2014-04-04

Resoruce Building

Current text resource has been re-arranged and listed

Leftover questions

Asymmetric window: Great improvement on training set(WER 34% to 24%), however the improvement is lost on test. Overfitting?
Multi GPU training: Error encountered
Multilanguage training
Investigating LOUDS FST.
CLG embedded decoder plus online compiler.
DNN-GMM co-training

AM development

Sparse DNN

GA-based block sparsity

Found a paper in 2000 with similar ideas.
Try to get a student working on high performance computing to do the optimization

Noise training

More experiments with no-noise
More experiments with additional noise types

AMR compression re-training

1700h MPE adaptation

iter1:

amr: %WER 13.40 [ 6398 / 47753, 252 ins, 829 del, 5317 sub ] wav: %WER 11.19 [ 5343 / 47753, 178 ins, 710 del, 4455 sub ]

iter2:

amr: %WER 13.31 [ 6358 / 47753, 255 ins, 798 del, 5305 sub ] wav: %WER 11.33 [ 5409 / 47753, 180 ins, 732 del, 4497 sub ]

iter3:

amr: %WER 13.25 [ 6326 / 47753, 230 ins, 823 del, 5273 sub ] wav: %WER 11.43 [ 5460 / 47753, 199 ins, 709 del, 4552 sub ]

iter4:

amr: %WER 13.17 [ 6289 / 47753, 225 ins, 833 del, 5231 sub ] wav: %WER 11.44 [ 5461 / 47753, 200 ins, 693 del, 4568 sub ]

iter5:

amr: %WER 13.17 [ 6291 / 47753, 254 ins, 769 del, 5268 sub ] wav: %WER 11.46 [ 5471 / 47753, 200 ins, 696 del, 4575 sub ]

GFbank

Found errors attributed to speaker2utterance

Denoising & Farfield ASR

First round of recording failed
Record farfield wave in next week

VAD

Source code prepared
Prepare DNN pipeline

Word to Vector

LDA baseline (sogou 1700*9 training set)

Training done
Training classifier

LM development

NN LM

Character-based NNLM (6700 chars, 7gram), 500M data training done.

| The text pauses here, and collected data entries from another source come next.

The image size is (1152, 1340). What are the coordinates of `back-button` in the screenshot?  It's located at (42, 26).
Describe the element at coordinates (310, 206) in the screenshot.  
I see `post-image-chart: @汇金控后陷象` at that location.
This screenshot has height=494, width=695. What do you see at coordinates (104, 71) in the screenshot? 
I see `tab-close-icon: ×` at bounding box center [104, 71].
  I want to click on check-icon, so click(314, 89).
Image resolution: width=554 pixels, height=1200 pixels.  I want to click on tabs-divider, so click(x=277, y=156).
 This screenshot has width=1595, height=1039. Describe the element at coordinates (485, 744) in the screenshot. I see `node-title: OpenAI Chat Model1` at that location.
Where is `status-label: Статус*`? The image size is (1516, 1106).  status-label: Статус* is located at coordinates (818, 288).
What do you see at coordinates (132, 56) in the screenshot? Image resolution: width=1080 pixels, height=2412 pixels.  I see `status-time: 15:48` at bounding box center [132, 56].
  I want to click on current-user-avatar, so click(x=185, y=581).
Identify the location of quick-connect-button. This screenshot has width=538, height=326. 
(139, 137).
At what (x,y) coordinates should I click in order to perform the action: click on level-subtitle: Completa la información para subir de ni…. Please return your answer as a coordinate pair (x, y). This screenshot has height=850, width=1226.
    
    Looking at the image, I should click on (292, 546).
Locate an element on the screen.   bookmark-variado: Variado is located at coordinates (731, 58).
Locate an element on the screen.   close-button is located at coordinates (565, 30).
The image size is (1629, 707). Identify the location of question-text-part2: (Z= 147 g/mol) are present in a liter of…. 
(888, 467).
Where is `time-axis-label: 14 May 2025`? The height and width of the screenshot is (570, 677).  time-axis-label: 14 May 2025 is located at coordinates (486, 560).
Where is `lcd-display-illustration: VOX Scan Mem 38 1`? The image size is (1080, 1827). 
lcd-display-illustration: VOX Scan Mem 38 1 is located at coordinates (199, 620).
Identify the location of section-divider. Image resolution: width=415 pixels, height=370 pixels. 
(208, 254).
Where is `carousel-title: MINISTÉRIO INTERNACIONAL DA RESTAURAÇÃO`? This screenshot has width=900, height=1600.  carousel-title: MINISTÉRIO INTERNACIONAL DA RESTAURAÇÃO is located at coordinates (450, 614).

boundary-involved char NNLM training done
Word-boundary seems less important than char history

Investigate MS RNN LM training

Pronunciation scoring

8k model delivered
MLP-based scoring completed

QA

FST-based matching

Char FST on investigation
FST-based QA patent done

Speech QA

Class LM QA

excellent done
investigated various stepping-in weights, found negative weights (-1) is effective for encourage entity recognition
investigated performance reduction due to the preference on small words. Introduced a factor on L.fst to discourage short words.